HOW TO COMPLETE THIS TASK —
Go through the data and tally the lines that hold the string "will". Reply with the total alone.

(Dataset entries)
.....
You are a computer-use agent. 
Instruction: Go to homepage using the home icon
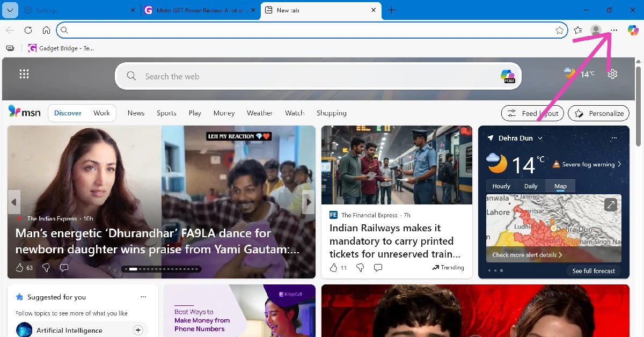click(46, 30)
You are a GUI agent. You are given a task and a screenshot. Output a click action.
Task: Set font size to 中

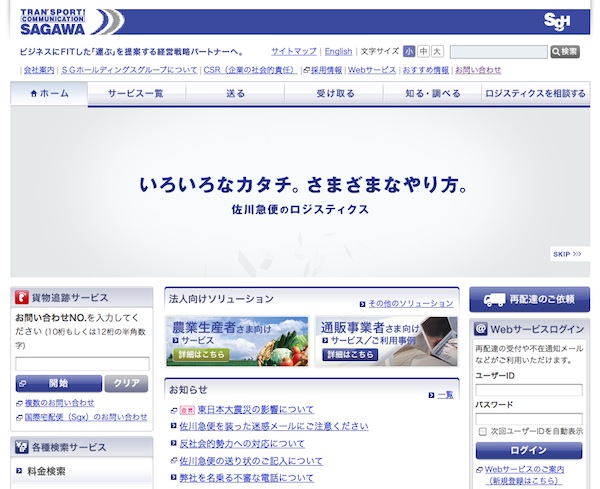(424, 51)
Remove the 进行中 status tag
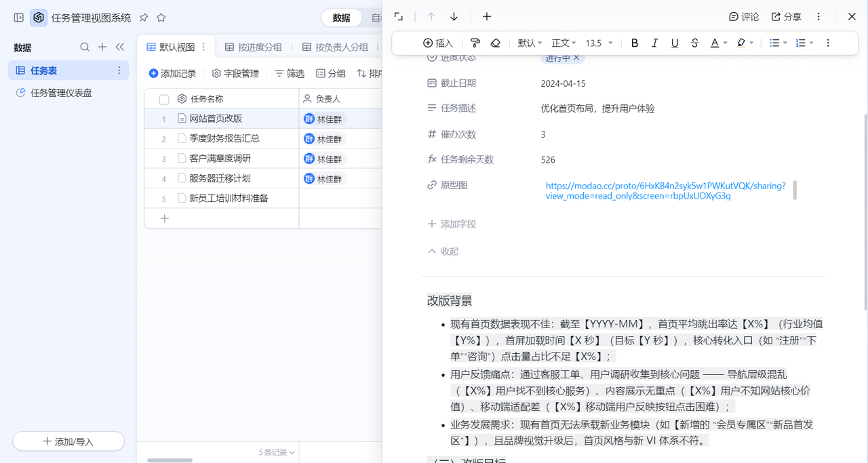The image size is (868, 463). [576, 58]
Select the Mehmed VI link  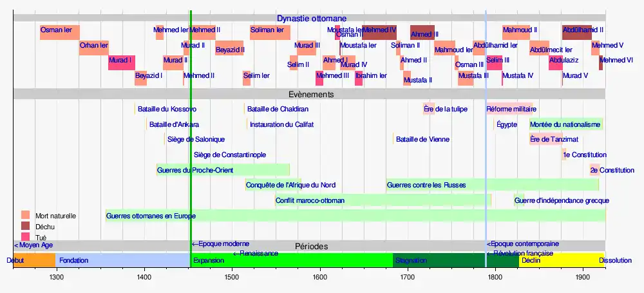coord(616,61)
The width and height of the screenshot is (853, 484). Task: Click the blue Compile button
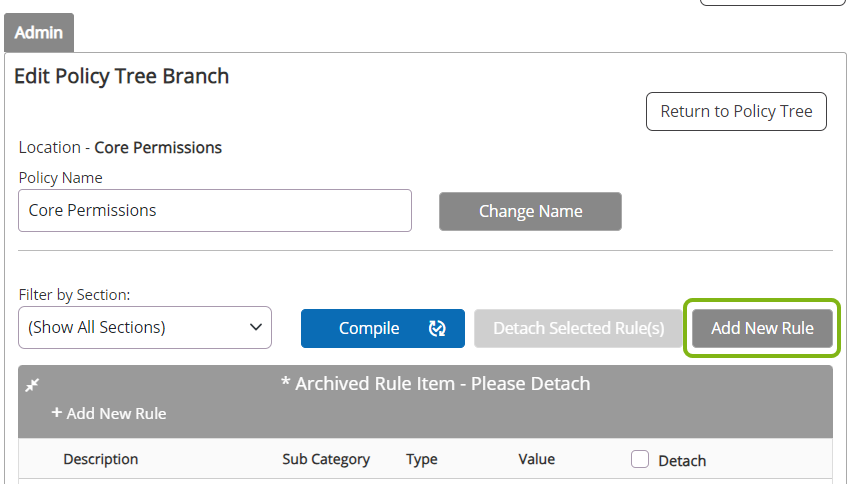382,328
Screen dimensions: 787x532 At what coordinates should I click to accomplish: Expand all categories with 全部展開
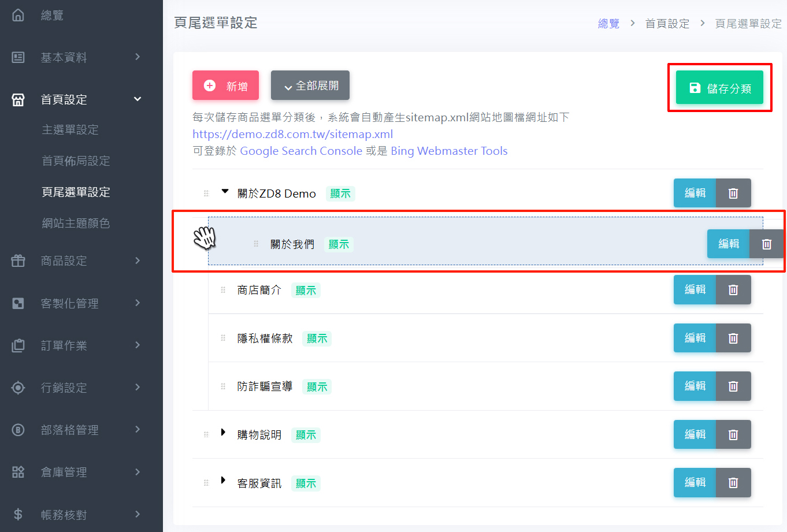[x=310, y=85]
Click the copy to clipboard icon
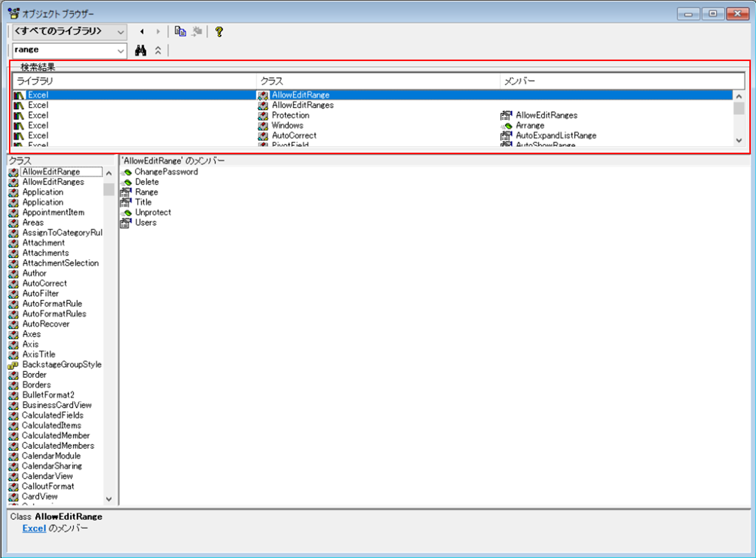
.....
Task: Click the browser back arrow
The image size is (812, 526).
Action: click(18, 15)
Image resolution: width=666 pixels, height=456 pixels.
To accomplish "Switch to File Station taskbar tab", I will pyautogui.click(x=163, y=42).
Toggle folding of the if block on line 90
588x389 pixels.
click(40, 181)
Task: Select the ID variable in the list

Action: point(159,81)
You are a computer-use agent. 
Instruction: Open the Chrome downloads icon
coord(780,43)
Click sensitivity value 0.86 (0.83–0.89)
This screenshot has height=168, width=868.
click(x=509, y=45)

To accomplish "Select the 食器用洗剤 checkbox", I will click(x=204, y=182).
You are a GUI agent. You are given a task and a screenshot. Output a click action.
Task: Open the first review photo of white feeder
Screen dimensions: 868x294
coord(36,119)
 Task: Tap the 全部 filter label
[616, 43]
.....
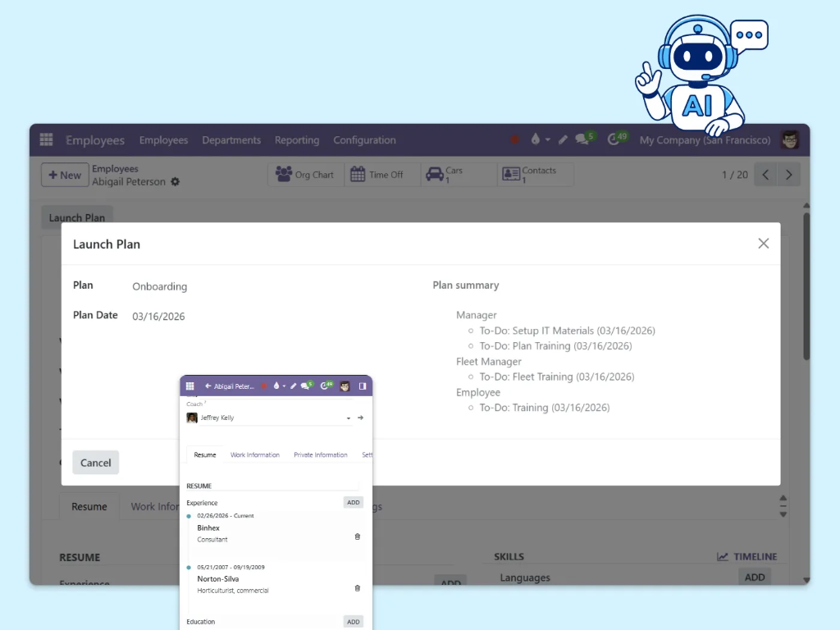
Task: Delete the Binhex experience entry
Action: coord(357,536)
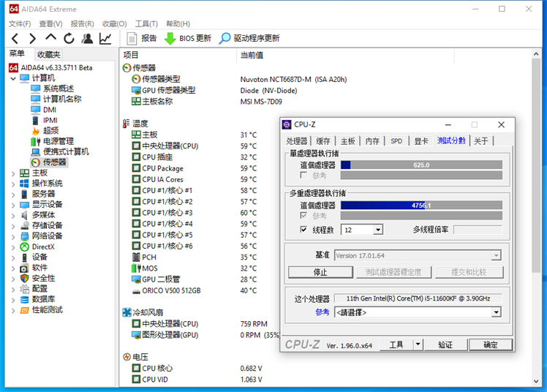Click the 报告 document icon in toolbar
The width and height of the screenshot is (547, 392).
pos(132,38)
.....
COMPLETED TASK —
2